Em que pese a existência de uma legislação específica sobre armas (Lei 10.826/2003), bem como do posterior advento de um decreto para a regulamentação desta (Decreto 5.123/2004), a delimitação do conceito de arma de fogo ainda exige o socorro do antigo Decreto 3.665, de 20 de novembro de 2000, que estabelece, em seu art. 3º, inc.
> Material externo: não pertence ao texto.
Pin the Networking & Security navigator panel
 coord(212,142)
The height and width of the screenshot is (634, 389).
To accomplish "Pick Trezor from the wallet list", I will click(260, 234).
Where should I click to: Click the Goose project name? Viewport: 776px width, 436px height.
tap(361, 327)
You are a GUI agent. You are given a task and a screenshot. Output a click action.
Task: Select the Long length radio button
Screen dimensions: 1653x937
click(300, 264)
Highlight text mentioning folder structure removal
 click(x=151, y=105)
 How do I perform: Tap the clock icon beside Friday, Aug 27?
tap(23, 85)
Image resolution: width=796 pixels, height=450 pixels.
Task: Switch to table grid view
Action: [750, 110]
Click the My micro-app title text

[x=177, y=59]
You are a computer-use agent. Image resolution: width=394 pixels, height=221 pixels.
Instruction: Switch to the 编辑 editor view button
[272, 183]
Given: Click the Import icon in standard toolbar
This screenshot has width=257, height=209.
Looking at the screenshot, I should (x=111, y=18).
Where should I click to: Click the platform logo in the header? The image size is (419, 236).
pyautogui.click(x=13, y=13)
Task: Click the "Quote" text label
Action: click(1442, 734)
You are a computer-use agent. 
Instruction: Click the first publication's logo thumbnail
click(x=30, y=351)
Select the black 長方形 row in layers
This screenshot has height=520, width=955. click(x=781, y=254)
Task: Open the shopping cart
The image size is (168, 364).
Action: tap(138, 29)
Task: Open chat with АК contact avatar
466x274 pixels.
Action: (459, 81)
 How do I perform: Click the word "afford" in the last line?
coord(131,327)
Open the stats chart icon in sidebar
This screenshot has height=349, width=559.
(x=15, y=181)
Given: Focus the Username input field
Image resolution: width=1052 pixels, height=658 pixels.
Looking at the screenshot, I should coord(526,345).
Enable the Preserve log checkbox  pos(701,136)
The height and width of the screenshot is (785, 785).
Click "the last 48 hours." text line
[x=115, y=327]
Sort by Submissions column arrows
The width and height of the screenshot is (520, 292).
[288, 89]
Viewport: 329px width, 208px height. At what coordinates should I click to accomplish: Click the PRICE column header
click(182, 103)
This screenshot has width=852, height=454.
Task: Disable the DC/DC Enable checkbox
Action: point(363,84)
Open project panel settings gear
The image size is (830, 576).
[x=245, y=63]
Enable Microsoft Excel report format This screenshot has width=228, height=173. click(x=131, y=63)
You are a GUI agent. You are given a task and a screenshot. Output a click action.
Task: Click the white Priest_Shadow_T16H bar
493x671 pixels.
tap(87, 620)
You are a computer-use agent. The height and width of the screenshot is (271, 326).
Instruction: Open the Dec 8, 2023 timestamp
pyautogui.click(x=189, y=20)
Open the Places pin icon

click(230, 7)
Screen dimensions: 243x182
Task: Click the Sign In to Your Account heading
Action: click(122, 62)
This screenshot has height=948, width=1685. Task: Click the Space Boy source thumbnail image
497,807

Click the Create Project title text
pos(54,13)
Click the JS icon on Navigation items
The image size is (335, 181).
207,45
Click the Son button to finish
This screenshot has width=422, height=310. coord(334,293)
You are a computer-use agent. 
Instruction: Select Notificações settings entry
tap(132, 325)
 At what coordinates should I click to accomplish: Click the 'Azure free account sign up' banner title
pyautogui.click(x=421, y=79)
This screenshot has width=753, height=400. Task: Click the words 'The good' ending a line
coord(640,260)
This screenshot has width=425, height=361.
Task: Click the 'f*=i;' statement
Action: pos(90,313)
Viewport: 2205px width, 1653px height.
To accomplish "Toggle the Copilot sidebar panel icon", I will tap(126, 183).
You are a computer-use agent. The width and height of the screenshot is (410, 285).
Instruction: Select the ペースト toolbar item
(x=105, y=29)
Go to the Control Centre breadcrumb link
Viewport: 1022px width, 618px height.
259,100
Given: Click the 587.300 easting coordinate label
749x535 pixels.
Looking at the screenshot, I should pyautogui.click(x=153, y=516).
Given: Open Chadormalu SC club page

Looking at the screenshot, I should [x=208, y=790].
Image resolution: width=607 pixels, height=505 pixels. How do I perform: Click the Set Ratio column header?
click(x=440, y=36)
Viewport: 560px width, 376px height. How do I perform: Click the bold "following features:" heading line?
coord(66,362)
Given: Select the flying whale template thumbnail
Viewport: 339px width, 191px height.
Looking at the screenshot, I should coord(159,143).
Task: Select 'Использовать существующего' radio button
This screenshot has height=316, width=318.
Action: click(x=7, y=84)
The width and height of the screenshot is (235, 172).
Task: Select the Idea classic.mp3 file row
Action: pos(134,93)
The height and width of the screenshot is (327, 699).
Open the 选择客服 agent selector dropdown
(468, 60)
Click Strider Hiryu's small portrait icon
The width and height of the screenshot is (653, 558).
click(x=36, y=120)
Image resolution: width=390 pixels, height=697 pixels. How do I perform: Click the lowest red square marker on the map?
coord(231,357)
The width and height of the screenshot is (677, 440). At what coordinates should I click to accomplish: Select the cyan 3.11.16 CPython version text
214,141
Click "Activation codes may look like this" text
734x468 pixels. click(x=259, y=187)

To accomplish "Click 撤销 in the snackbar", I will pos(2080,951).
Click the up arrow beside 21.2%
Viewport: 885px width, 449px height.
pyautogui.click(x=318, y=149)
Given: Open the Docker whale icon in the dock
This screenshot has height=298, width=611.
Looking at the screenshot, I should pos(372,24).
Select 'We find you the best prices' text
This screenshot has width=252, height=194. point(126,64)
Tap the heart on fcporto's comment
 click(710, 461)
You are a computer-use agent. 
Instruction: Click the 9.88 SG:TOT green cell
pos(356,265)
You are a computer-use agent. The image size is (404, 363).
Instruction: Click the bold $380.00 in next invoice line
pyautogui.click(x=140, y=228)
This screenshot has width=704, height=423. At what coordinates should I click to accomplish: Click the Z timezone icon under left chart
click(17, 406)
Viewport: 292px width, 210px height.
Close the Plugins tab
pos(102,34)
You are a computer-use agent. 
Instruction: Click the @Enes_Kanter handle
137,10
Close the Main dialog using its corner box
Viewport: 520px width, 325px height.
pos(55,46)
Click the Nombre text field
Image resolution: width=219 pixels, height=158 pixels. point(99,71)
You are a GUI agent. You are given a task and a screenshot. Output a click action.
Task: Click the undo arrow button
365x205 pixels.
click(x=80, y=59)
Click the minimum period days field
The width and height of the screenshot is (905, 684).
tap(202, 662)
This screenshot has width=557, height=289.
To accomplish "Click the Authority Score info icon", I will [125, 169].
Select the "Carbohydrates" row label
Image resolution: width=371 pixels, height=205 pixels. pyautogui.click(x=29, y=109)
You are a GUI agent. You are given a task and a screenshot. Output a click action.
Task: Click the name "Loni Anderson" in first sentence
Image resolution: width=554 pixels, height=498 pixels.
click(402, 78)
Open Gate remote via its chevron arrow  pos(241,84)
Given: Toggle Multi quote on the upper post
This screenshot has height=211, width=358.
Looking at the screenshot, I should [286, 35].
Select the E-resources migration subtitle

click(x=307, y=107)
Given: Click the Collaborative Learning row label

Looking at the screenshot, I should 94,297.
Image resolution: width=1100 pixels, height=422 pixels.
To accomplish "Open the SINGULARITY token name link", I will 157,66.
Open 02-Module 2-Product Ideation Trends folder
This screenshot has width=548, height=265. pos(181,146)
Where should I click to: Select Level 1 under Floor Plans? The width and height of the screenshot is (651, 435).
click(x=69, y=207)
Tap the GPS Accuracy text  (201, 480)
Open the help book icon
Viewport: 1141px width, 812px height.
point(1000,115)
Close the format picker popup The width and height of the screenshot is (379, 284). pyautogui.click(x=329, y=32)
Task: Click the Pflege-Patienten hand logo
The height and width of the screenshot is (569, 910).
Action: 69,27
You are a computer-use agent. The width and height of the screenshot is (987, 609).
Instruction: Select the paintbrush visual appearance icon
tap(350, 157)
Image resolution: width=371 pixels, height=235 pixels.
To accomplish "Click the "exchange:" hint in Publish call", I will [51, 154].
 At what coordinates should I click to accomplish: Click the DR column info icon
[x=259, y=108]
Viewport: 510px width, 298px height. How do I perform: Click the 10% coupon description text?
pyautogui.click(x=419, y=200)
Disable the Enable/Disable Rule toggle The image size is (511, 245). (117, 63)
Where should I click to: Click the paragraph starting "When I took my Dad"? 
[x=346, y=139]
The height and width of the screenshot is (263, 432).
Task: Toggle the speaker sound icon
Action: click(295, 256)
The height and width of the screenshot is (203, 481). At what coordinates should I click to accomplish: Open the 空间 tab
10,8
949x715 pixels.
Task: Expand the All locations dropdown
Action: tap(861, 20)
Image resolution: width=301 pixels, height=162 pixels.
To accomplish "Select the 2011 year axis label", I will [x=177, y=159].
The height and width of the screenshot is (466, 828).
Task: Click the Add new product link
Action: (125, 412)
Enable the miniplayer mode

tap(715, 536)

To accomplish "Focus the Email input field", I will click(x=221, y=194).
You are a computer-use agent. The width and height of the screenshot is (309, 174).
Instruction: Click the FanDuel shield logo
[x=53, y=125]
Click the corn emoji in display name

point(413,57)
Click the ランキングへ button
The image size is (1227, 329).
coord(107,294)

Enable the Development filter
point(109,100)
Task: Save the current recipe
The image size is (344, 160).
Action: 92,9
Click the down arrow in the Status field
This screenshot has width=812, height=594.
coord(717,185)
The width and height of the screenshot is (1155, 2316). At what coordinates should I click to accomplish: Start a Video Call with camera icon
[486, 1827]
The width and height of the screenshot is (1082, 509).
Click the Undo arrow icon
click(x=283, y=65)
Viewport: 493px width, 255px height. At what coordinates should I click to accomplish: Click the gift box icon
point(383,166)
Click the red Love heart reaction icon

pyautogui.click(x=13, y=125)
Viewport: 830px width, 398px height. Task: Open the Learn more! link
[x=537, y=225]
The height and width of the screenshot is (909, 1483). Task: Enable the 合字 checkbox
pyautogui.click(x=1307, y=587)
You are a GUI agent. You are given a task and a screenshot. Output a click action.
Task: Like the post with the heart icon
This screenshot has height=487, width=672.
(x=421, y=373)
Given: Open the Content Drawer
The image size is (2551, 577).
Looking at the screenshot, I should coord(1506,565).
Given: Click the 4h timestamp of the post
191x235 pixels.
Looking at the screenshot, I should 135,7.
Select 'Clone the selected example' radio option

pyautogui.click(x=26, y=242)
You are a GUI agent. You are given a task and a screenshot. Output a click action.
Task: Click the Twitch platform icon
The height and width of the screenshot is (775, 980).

XIII, caracterizar-se como arma de fogo toda: “arma que arremessa projéteis empregando a força expansiva dos gases gerados pela combustão de um propelente confinado em uma câmara que, normalmente, está solidária a um cano que tem a função de propiciar continuidade à combustão do propelente, além de direção e estabilidade ao projétil.”

Evidente que o conceito acima não abrange as hipóteses referentes à utilização de armas brancas ou impróprias (facas, canivetes, porretes, caco de vidro), não sendo possível, de igual maneira, sustentar a paridade entre a noção traçada no Decreto supra aludido e os contornos de um simulacro ou arma de brinquedo.

Nessa esteira, resta evidenciado que mais do que lançar uma pá de cal na discussão sobre a caracterização ou não do simulacro como causa apta a estabelecer o aumento de pena para o roubo, figura-se a inovação ora comentada, especificamente em relação ao uso de simulacro de arma, como verdadeira novatio legis in mellius, tudo a tornar forçosa a revisão das penas outrora agravadas pelo emprego de arma ficta, operação esta a ser feita, em regra, pelos juízos da execução (cf. Súmula 611, do STF).

Em complemento, para os casos de roubo praticado com arma de fogo em período anterior ao advento da nova lei ora comentada, o quadro se inverte, qualificando-se a lei como novatio legis in pejus, haja vista ter sido adotado um parâmetro de aumento maior do que aquele inicialmente previsto para a mesma hipótese. Nesse ponto, deve ser respeitado, no momento da apenação destes casos, o panorama previsto no hoje revogado inc. I, do §2º, do art. 157, do CP, qual seja: com limitação de um terço até metade.